A family in Manchester receives the Israeli death certificate, instructs a solicitor, obtains a grant of probate from the District Probate Registry, and assumes the hard part is over. Then they try to deal with their late father's flat in Netanya and hit a wall. The Israeli Land Registry has never heard of their grant, will not act on it, and asks for an Israeli court order they did not know existed. Months pass before anyone explains why.
This is the most common misunderstanding British heirs bring to an Israeli inheritance. A UK grant of probate is a powerful document at home and a piece of paper with no operative force over Israeli land. Israel applies its own law to property within its borders, which means a separate Israeli process has to run before you can register, sell, or rent an inherited apartment.
The good news is that the act of inheriting carries no Israeli tax. The complications are procedural, and on the tax side they sit almost entirely on the British side of the water. This guide walks a UK resident through both.
Why Your Grant of Probate Stops at the Border
Israeli law contains an explicit conflict-of-laws rule. Under Section 137 of the Succession Law 1965, succession is generally governed by the law of the deceased's domicile at death, but immovable property in Israel is governed by Israeli law regardless of where the deceased lived. Land does not travel. A flat in Netanya is governed by Israeli succession law even if the owner spent forty years in London.
The practical consequence is that the Tabu (טאבו), Israel's Land Registry, will only change a property's registered owner on the strength of an Israeli order. That order is either a succession order (צו ירושה) where there was no will, or a probate order (צו קיום צוואה) confirming a will. Both are issued by the Inheritance Registrar (Rasham HaYerushot) at the Ministry of Justice for uncontested estates, or by the Family Court where there is a dispute.
Your UK grant is not wasted. It can support the Israeli application as evidence of the estate and the appointed executor. But it is the Israeli order, not the grant, that unlocks the Israeli asset. Treat them as two separate keys for two separate doors.
Getting the Israeli Succession or Probate Order
The application is filed with the Inheritance Registrar in the district where the property sits or where the deceased had connections. For a British family the file is built almost entirely from documents that have to cross a border, and that is where the time goes.

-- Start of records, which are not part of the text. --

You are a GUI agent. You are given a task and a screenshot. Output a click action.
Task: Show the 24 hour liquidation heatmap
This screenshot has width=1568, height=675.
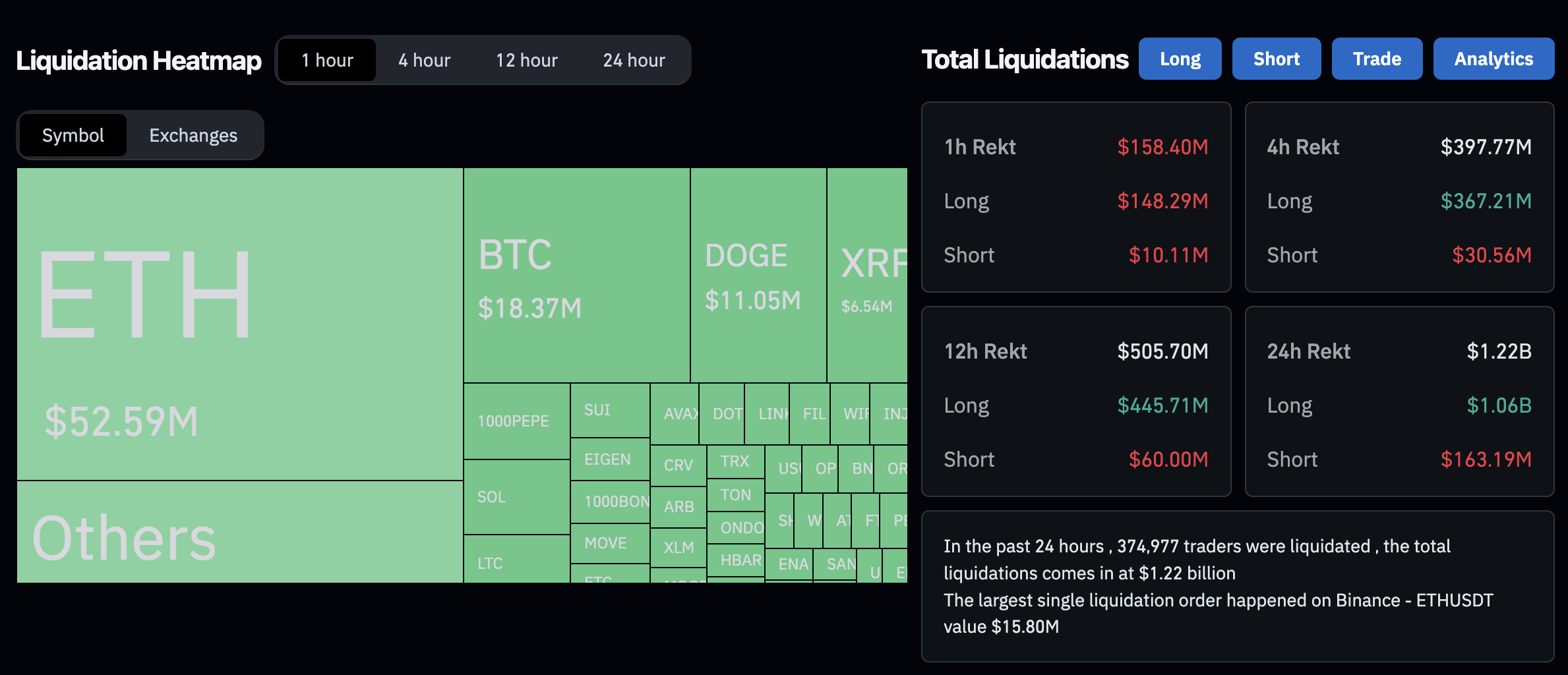(634, 60)
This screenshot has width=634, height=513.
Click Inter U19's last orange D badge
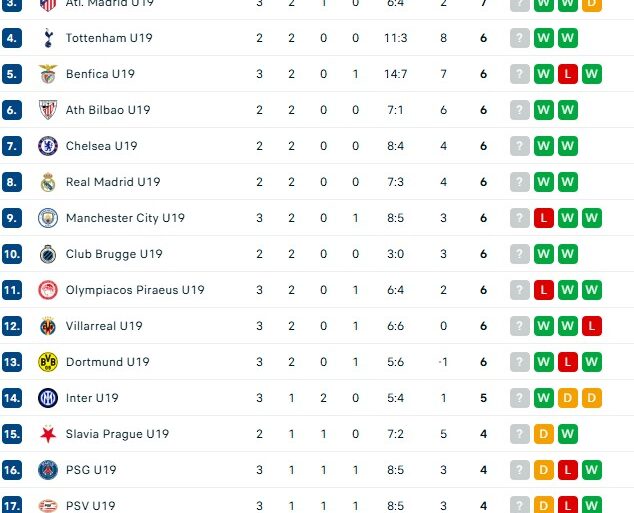pyautogui.click(x=592, y=398)
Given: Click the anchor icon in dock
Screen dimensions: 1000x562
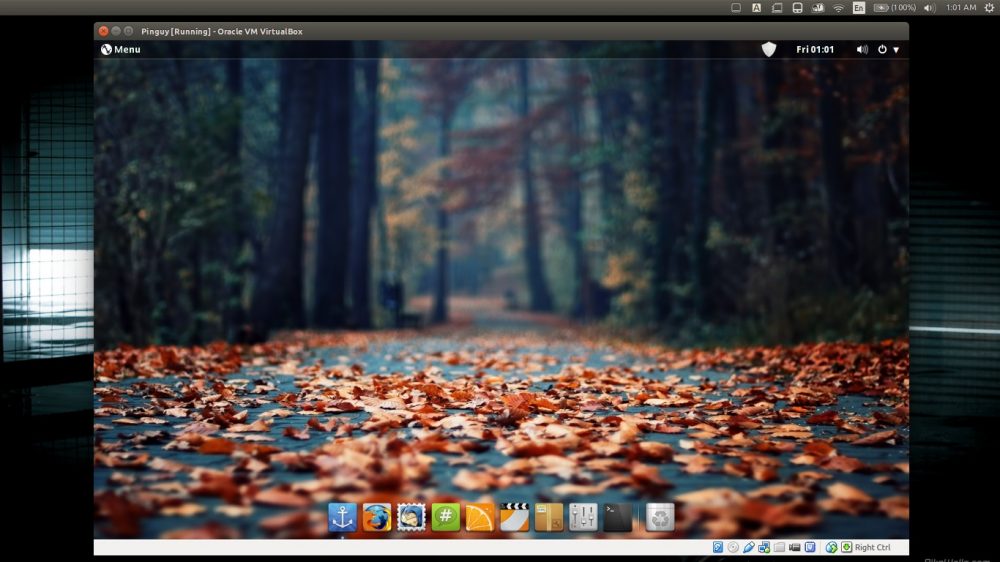Looking at the screenshot, I should (342, 517).
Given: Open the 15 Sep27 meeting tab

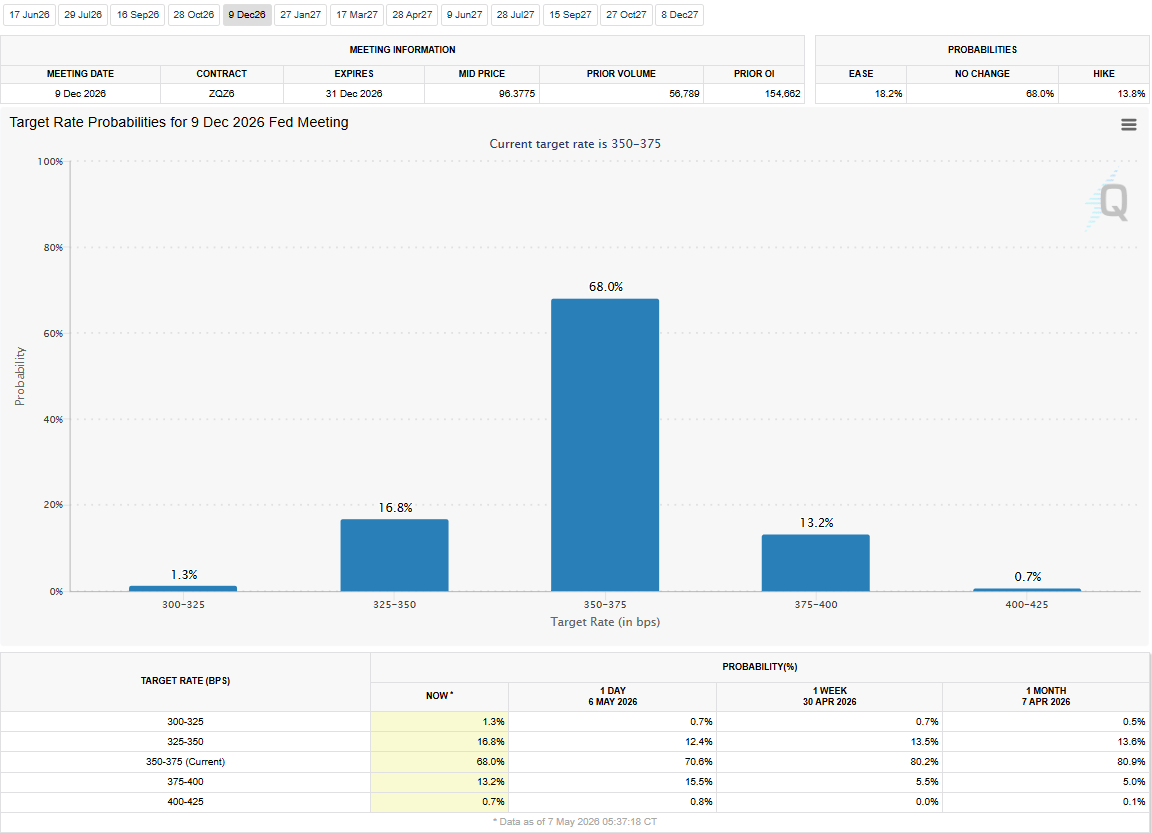Looking at the screenshot, I should coord(570,15).
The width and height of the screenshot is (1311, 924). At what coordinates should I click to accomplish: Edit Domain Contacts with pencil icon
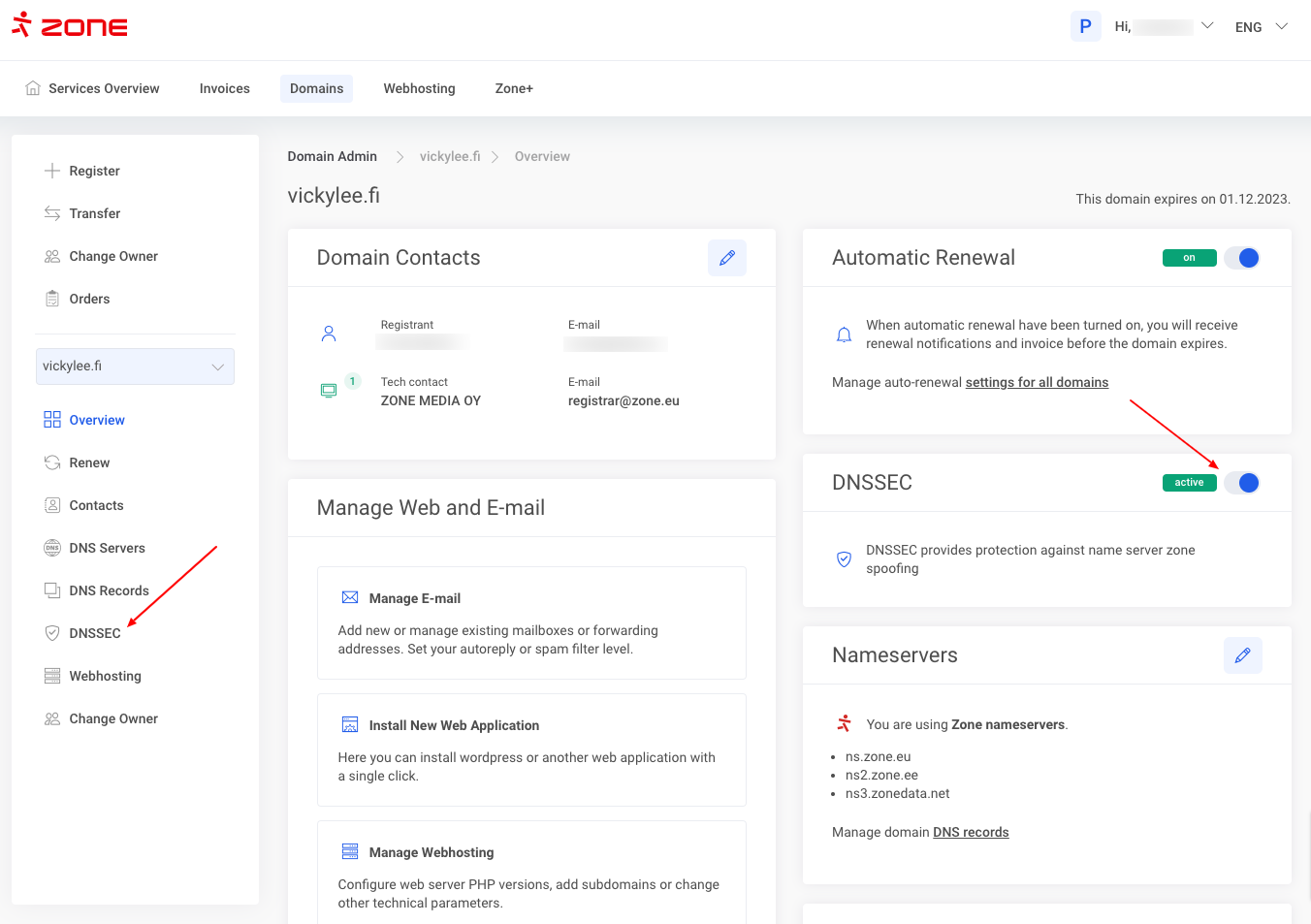pyautogui.click(x=726, y=258)
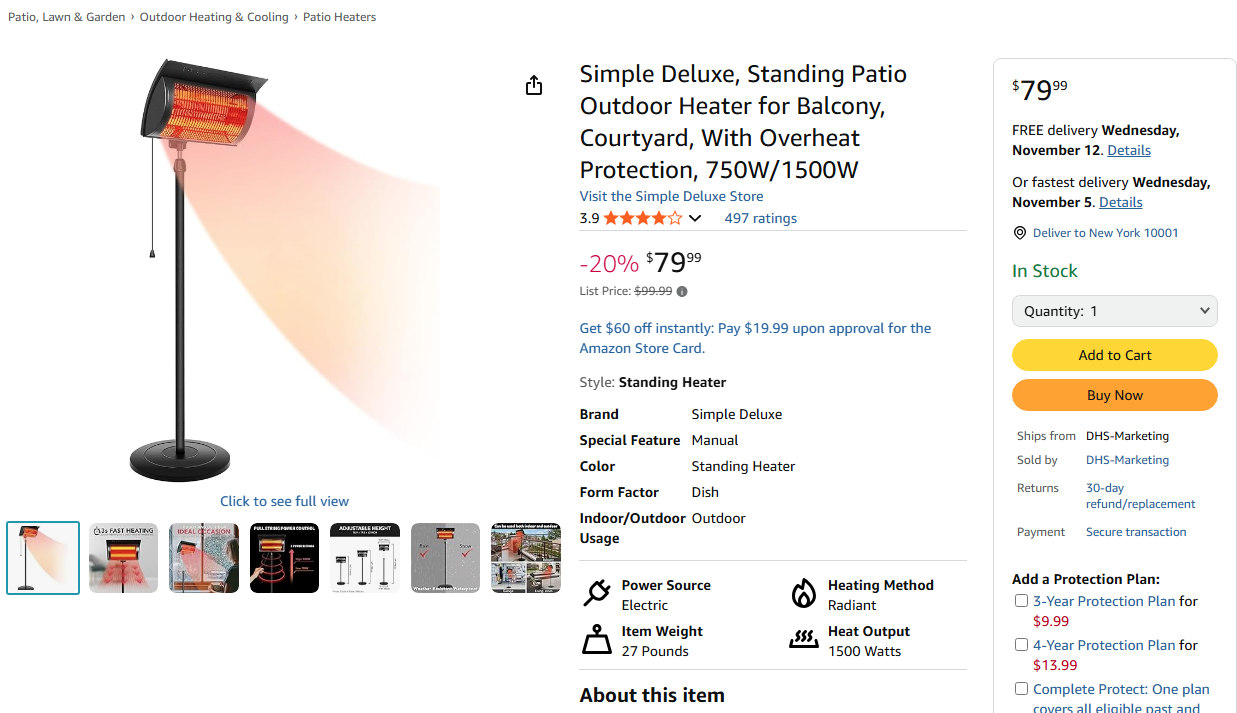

A UK heir typically needs to supply:
- The death certificate, apostilled by the FCDO and translated into Hebrew by a certified translator
- Proof of identity for every heir, apostilled where issued in the UK
- Documents proving kinship to the deceased, such as birth and marriage certificates, apostilled and translated
- The will, if there was one, together with the UK grant if already obtained
- Where the deceased was domiciled abroad, an expert legal opinion on the succession law of that country, addressing how the estate devolves
Every UK public document in that list passes through the same legalisation channel: a UK notary or solicitor certifies it, the FCDO Legalisation Office in Milton Keynes attaches the apostille, and an Israeli translator renders it into Hebrew. None of it requires the heirs to leave Britain, but all of it takes scheduling, and the apostille queue has its own rhythm.
In Practice: A succession order under the Succession Law 1965 is issued by the Inheritance Registrar (Rasham HaYerushot), which publishes notice of the application and allows a statutory objection period before granting it. The Registrar's fee for a succession-order application is currently NIS 514, plus a publication fee of about NIS 130. For an uncontested estate where the heirs live in the UK, expect 3 to 6 months from filing to the order being granted, with most of that time spent gathering and apostilling British documents rather than on the Registrar's own processing.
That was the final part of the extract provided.